╭─ Dataset records

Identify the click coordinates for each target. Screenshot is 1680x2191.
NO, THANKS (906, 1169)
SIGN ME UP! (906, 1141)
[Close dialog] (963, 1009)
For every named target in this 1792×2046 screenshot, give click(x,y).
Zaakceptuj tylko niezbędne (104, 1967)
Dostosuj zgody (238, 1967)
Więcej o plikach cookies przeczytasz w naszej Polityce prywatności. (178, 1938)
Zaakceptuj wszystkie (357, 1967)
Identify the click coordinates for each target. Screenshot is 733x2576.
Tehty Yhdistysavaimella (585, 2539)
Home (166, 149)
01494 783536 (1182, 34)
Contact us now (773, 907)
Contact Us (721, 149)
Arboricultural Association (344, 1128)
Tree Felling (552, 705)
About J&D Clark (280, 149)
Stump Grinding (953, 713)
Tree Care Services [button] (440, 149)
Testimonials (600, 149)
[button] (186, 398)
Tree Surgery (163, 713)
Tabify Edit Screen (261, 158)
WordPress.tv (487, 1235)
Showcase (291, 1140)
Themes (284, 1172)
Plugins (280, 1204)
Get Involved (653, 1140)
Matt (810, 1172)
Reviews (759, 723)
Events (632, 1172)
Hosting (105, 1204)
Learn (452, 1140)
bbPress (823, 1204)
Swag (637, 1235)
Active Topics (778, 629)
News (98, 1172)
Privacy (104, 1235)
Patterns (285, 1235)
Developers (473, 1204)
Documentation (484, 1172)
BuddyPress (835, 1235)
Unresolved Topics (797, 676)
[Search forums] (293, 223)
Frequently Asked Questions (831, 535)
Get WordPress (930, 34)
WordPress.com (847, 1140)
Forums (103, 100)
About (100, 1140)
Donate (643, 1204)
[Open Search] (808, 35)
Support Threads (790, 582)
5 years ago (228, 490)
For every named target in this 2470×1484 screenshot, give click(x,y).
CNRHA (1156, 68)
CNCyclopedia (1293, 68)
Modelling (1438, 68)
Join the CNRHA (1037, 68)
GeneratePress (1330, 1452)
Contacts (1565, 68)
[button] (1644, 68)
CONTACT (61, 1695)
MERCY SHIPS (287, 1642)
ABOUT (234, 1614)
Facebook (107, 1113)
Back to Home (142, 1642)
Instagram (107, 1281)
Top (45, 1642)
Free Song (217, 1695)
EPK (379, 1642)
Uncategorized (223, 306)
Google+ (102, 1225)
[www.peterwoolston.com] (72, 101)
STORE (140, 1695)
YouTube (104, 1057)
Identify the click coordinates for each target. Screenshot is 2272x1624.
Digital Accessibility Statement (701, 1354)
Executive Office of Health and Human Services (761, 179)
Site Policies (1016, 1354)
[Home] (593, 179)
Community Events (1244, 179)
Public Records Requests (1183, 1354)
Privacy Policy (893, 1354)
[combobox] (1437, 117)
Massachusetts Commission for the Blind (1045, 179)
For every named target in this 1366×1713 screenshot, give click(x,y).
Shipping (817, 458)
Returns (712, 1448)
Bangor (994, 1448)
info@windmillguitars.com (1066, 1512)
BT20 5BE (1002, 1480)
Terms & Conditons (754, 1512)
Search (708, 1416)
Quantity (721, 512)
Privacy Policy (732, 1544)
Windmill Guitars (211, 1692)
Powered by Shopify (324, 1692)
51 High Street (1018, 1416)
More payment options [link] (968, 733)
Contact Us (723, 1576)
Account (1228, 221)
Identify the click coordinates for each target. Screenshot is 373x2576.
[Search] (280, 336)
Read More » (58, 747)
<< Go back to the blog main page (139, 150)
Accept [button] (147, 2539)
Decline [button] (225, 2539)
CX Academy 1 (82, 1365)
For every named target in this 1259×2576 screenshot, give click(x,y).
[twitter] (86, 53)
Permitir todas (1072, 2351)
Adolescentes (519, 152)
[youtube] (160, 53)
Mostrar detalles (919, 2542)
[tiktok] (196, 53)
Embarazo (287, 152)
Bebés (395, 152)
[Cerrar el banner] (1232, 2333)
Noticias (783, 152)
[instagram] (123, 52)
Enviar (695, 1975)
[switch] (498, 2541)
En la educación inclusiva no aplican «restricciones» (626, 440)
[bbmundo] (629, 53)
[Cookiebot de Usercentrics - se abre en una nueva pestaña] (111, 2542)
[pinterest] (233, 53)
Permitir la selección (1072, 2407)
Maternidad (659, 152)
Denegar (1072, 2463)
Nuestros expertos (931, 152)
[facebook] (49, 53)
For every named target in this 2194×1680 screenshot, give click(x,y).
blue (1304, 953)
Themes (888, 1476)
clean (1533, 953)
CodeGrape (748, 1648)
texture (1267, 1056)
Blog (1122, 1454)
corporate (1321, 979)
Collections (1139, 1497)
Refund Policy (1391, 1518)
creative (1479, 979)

╰─

▸ Goal of the exercise
Please show every line above that includes the word "named".

▸ Output for this exercise
For every named target in this 1792×2046 screenshot, give click(x,y).
For every named target in this 2470×1484 screenshot, give click(x,y).
For every named target in this 1366×1713 screenshot, give click(x,y).
For every named target in this 1259×2576 screenshot, give click(x,y).
For every named target in this 2194×1680 screenshot, give click(x,y).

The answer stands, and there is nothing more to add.